Demarchi puso el foco en la incidencia que tiene el funcionamiento del Consejo sobre causas que afectan directamente a la ciudadanía, desde narcotráfico y corrupción hasta trata de personas, amparos de salud, discapacidad y reclamos previsionales. “En el Consejo de la Magistratura se dirimen los mejores y las mejores juezas federales para todo el país”, sostuvo, y definió a su espacio como una lista de “abogacía litigante pura”, integrada por profesionales que trabajan diariamente con ese tipo de causas.

Para graficar las consecuencias de una Justicia que demora en responder, relató el caso de Vico, un jubilado de 92 años que llegó a su estudio para reclamar una mejora en sus haberes y murió antes de obtener una resolución. “Vico no llegó. La familia cortó la cuadra, pero Vico no llegó”, recordó Demarchi, quien remarcó que “la justicia lenta no es justicia”.

A partir de esa experiencia, sostuvo que su lista pretende ser “la representación y la voz genuina de esa ciudadanía que está esperando una justicia que llegue a tiempo, una justicia que dé respuestas”. En ese sentido, reclamó “un Consejo de la Magistratura sin trampas, un Consejo de la Magistratura transparente, que rinda cuentas de dónde va la plata” y pidió que los procesos de selección expliquen con claridad por qué se elige a determinados magistrados.

Demarchi también puso énfasis en la necesidad de que las vacantes judiciales del interior reciban la misma atención que aquellas de mayor exposición nacional. “Hay que darle la misma trascendencia al juez de Concarán o al juez de San Luis que al juez de Comodoro Py, porque tiene la misma trascendencia”, afirmó.

Los honorarios y su impacto en el acceso a la Justicia
Otro de los ejes de la candidata fue la situación económica de los abogados litigantes.
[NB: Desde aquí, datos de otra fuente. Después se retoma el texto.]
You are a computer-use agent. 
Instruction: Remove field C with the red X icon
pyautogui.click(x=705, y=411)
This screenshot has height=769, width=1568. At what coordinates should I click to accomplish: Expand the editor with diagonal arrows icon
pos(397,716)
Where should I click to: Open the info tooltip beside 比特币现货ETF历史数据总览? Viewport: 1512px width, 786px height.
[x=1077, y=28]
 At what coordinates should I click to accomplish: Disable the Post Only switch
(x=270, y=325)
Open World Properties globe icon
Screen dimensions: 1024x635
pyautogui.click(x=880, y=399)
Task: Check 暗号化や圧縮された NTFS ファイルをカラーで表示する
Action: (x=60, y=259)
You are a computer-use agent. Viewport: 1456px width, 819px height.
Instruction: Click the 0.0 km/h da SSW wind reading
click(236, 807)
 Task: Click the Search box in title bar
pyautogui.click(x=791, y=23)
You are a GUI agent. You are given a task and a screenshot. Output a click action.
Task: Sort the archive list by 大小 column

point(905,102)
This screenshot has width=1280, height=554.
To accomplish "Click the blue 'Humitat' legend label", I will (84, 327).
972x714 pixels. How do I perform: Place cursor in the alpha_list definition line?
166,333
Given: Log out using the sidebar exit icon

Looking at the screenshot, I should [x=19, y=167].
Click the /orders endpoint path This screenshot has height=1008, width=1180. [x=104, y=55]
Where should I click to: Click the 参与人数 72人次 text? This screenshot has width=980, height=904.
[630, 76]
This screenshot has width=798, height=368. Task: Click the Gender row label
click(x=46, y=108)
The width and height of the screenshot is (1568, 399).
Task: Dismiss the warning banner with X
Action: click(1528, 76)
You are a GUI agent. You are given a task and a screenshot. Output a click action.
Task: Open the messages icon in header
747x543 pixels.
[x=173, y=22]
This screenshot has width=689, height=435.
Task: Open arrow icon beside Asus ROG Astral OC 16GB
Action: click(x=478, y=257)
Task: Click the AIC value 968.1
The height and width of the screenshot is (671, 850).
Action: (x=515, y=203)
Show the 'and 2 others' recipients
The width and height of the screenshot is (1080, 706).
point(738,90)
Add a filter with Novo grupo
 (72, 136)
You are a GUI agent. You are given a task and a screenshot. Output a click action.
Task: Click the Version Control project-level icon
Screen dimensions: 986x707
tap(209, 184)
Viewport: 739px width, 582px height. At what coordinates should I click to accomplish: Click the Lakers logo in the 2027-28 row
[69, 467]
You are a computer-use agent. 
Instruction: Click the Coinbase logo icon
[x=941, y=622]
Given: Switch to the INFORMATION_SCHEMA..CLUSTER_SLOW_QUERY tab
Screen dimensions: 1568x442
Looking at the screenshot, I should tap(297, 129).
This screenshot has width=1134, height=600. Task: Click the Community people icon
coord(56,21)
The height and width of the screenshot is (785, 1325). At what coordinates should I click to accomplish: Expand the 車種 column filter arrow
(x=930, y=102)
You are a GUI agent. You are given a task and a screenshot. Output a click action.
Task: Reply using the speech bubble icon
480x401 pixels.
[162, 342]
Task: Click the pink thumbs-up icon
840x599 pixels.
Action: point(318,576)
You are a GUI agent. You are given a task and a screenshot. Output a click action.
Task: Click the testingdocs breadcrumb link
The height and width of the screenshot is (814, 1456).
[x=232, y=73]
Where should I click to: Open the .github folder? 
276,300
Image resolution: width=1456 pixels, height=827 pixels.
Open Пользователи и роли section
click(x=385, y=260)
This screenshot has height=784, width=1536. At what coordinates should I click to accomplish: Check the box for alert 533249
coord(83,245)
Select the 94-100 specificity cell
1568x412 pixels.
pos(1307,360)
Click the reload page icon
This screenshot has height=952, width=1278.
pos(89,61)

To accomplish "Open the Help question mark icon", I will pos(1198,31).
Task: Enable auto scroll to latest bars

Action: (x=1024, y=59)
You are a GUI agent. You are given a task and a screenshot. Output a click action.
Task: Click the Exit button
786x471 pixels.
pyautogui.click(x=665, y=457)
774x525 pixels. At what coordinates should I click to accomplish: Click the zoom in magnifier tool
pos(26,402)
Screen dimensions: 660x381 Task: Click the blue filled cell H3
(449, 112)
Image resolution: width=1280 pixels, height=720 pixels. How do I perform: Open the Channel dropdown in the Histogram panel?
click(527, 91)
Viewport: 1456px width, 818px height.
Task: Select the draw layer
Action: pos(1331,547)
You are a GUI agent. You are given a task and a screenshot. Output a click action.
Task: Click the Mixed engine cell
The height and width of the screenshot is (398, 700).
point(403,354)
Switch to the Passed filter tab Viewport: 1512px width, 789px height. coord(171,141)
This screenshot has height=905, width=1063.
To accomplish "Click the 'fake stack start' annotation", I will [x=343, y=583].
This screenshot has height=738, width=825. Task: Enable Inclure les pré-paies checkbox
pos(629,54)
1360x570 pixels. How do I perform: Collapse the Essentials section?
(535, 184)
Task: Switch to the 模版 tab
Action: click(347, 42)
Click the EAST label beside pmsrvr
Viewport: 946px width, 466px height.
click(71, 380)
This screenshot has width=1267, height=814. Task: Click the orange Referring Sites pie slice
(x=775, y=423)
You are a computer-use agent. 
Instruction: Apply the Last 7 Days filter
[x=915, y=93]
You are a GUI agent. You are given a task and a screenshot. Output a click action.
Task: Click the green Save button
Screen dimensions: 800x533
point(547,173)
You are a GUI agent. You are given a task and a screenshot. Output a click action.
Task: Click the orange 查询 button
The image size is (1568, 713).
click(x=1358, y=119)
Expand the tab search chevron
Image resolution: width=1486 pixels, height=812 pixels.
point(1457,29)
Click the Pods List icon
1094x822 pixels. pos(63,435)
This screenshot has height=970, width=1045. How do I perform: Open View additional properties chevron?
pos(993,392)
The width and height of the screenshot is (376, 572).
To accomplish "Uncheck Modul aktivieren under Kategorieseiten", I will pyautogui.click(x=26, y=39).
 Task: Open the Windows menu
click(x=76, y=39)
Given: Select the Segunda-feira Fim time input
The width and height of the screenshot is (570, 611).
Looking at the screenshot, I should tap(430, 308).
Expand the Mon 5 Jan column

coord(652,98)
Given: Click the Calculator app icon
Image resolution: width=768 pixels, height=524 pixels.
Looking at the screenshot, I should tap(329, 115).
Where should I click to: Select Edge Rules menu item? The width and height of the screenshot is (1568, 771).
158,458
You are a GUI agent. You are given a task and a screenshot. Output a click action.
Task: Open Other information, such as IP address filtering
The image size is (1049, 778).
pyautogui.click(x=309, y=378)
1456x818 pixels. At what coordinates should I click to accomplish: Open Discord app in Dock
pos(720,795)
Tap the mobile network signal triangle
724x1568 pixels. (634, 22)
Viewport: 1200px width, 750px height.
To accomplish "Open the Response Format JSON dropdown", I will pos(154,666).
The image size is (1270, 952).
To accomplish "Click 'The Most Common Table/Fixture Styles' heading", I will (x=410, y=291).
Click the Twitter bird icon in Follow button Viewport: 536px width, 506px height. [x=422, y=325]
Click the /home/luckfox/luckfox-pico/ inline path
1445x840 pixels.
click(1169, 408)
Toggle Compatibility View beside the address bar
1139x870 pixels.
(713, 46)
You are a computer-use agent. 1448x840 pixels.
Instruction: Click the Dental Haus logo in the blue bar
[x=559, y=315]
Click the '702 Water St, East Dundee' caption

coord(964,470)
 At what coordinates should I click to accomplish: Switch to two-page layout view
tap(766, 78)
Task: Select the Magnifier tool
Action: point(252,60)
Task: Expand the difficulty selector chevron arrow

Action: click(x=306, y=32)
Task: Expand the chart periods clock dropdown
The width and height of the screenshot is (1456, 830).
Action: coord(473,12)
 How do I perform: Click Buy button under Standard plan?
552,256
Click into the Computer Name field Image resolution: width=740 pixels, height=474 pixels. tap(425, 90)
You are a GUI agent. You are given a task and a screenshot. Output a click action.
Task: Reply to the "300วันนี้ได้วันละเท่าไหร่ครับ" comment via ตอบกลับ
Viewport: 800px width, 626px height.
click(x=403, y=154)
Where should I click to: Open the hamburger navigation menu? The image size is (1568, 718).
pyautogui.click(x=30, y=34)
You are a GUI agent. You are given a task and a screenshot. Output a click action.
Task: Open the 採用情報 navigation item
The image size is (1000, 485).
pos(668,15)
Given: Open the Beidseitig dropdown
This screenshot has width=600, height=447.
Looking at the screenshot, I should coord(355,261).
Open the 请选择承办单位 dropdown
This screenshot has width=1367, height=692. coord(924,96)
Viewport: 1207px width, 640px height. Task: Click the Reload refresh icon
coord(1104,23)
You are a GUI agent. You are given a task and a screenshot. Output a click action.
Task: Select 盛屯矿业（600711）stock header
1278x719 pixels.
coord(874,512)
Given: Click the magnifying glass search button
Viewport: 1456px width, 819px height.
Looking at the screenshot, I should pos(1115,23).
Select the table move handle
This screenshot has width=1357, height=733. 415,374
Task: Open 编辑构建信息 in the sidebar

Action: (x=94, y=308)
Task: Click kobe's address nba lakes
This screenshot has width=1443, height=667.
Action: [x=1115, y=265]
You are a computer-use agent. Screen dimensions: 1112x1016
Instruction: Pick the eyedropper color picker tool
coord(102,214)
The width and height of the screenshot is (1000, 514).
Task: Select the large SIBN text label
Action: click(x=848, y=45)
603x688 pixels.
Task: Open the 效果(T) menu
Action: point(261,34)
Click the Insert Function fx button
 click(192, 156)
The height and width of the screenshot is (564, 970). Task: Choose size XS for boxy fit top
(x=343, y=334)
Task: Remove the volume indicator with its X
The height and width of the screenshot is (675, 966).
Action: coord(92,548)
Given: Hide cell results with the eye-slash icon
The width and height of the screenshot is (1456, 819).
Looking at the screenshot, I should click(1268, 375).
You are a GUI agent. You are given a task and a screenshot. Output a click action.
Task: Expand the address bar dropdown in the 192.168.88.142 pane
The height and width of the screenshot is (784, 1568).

Como ejemplo, señaló que recientemente una profesional de su agrupación recibió una regulación de honorarios de apenas 0,35 UMA (Unidad de Medida Arancelaria de la Justicia Nacional), que comparó con el valor de “un paquete de yerba”.

Demarchi planteó que el problema excede a los propios profesionales porque honorarios demasiado bajos pueden terminar desalentando la representación de quienes necesitan recurrir a la Justicia. “¿Qué abogado va a tomar una causa de un amparo de salud por un medicamento oncológico si le van a pagar con un paquete de yerba?”, cuestionó.

En ese marco, recordó que su espacio denunció a un juez que había declarado de oficio la inconstitucionalidad de la Ley de Aranceles y aseguró que posteriormente se le descontó el 35% de la remuneración correspondiente a ese mes. “No nos metemos con las remuneraciones de los jueces, siempre que no se metan con los honorarios de quienes defendemos a la ciudadanía”, sintetizó.

Finalmente, explicó que la elección de los representantes de la abogacía se resolverá mediante el sistema D’Hondt y que los lugares se distribuirán de acuerdo con los votos obtenidos por cada lista. Demarchi destacó que “Abogacía Unida y Dignidad Profesional” está integrada por profesionales de distintas jurisdicciones del país y aseguró que llegan a la elección “sin aparato, sin funcionarios en la lista”, con el objetivo de representar a quienes ejercen cotidianamente la profesión.